Figure 2.

Aβ_1–42 induced mitochondrial Δψ_m loss. Astrocytes were pretreated with MAFP (5 μm) or BEL (5 μm) for 30 min before exposure to Aβ_1–42 (5 μm) or Aβ_42–1 (5 μm) at t = 0. Rh 123 intensity was measured at every 30 s interval for 30 min, and then FCCP (0.5 μm) was added at the end of 30 min.
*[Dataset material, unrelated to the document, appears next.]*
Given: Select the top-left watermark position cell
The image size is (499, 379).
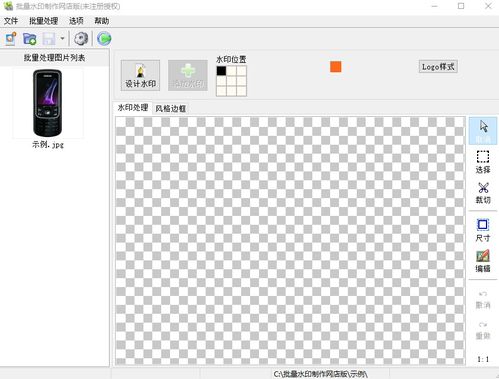Looking at the screenshot, I should (x=221, y=71).
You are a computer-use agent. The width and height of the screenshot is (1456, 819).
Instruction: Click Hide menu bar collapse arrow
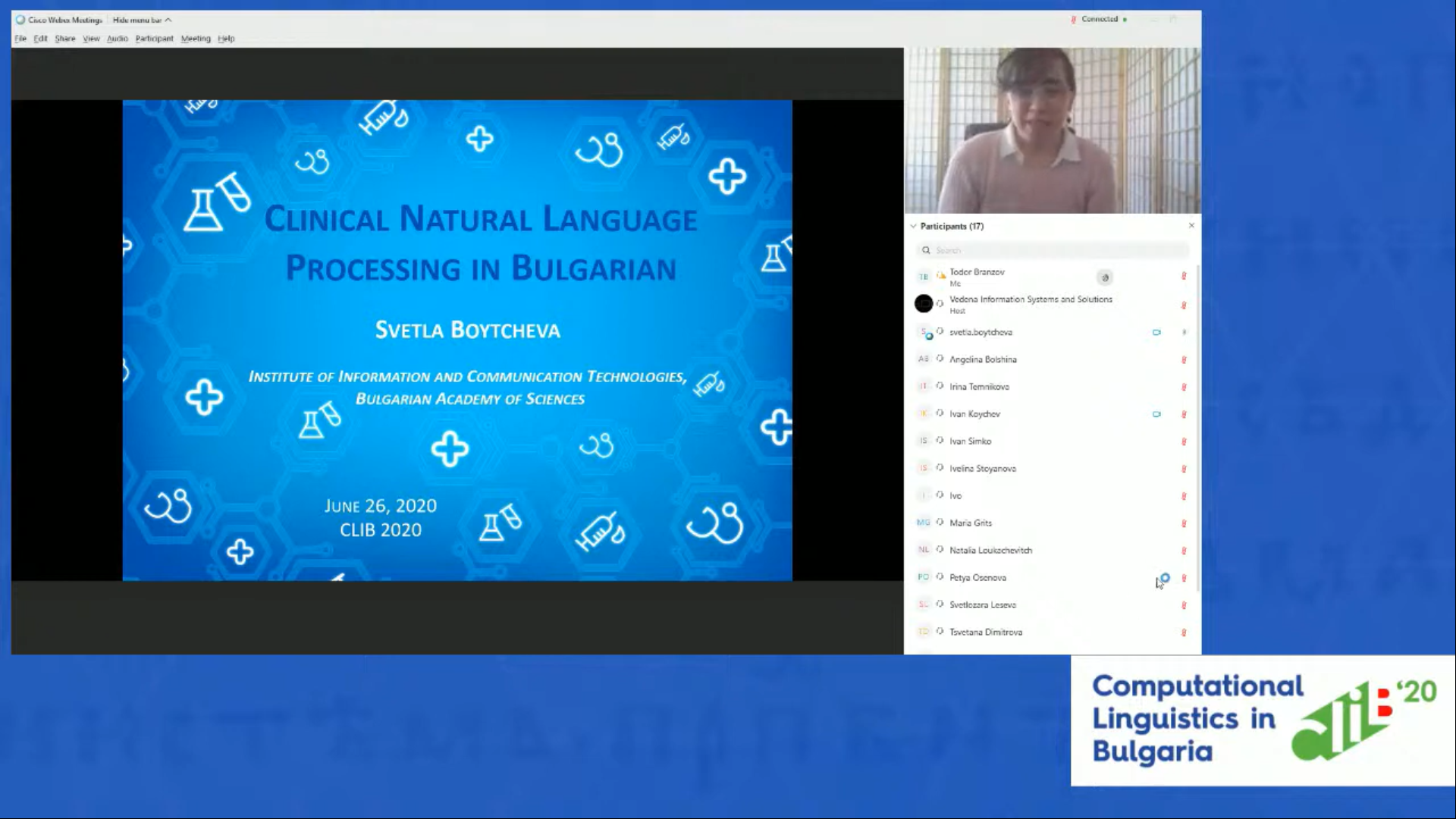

A, Δψ_m loss in astrocytes attributable to Aβ_1–42 but not Aβ_42–1 was suppressed by MAFP, a specific inhibitor of both cPLA₂ and iPLA₂, whereas BEL, a specific inhibitor of iPLA₂, only suppressed the Δψ_m loss for the initial ∼12 min. B, Quantitative relative Rh 123 intensities at the two representative time points 10 and 20 min. Aβ_1–42 caused significant Δψ_m loss compared with control (*p < 0.02), whereas Aβ_42–1, MAFP, or BEL alone had no effect on Δψ_m. MAFP completely suppressed the Δψ_m loss induced by Aβ_1–42, whereas BEL only suppressed the Δψ_m loss at the initial 10 min after exposure to Aβ_1–42 (^#p > 0.05). Values are mean ± SD obtained from four independent experiments.